Поэтому я просто работал и спал, когда получалось, отдавался знакомому режиму трудодней, каждодневному врачебному круговороту жизни, смерти и бумажек. Пришло и ушло Рождество. Я провел его с родителями. Новый Годс друзьями.
А потом случилась моя смена в санитарной авиации.
Столкновение нескольких машин. Сердечный приступ. Авария с участием мотоцикла. Поножовщина, скорее всего из-за наркотиков. Ребенок, вбежавший на полной скорости в стеклянную дверь и перерезавший себе артерию.
Такую ночь непросто оставить в прошлом.
Я лежал и не мог уснуть, давно уже перейдя за грань усталости, с горечью адреналина во рту и синими вспышками мигалок перед глазами.
Мне сказали: «Если он умрет, мы тебя убьем».
Умер. С сердцем в моей ладони и распахнутой передо мной грудной клеткой, напоминающей тест Роршаха.
Я до сих пор чувствовал запах бензина, горевшей кожи и металла с мест автокатастроф.

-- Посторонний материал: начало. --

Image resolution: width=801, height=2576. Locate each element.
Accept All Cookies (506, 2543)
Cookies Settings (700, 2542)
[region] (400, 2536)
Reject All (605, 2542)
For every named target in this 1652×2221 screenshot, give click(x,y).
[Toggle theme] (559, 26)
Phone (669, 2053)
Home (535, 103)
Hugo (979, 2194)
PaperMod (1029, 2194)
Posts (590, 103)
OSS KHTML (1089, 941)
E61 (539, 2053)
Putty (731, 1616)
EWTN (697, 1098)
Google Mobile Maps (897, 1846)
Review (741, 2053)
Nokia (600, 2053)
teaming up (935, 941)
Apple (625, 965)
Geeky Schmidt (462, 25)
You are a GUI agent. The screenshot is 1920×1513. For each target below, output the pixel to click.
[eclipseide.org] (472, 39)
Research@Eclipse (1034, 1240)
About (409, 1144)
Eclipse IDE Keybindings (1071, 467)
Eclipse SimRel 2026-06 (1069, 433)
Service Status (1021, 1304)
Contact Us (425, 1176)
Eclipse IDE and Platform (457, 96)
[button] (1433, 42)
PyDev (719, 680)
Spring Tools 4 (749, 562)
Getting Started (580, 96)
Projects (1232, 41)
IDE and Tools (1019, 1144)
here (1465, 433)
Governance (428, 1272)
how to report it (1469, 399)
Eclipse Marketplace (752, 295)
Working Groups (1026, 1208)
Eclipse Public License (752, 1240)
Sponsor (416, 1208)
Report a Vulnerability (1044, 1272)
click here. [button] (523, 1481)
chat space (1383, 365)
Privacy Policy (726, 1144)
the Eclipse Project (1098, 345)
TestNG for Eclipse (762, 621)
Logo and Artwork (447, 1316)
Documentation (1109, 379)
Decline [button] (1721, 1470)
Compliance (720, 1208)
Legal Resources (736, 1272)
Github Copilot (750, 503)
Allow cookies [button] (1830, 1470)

Дым марихуаны из того дома.
Кровь.
Следующим вечером я сел за компьютер и зашел на свои обычные сайты. Посмотрел на галочки и прочерки, списки и в следующий момент убрал из них повязки на глаза. А за ними и кляпы. Так у меня бы смогли отобрать зрение. Мой голос. Я дал этой мысли постепенно завладеть мной, пока недапочувствовал что-то. Легкое трепетание неуверенности. Страх, разворачивающийся во что-то принципиально иное.
Подумал насчет игр с контролем дыхания и оставил все как есть. У меня не было желания пополнять своей персоной списки статистики.
Спустя какое-то время завязалась переписка. И через час я вызывал такси до дома неизвестного мне человека. Но на полдороги попросил водителя развернуться и отвезти меня обратно.
Что я делаю?
Нет ну, что я делаю?
Я послал свои извинения, но не получил ответа.
И вот я опять в постели, перед глазами до сих пор синие вспышки, одна ладонь на мало заинтересованном члене, другая лежит на горле, где ко мне однажды прикоснулся девятнадцатилетний Тоби Финч.
Следующие несколько дней я оставался в больнице до девяти-десяти, а то и одиннадцати ночи. Там у меня всегда находились дела, а любые другие занятия превратились практически в пытку.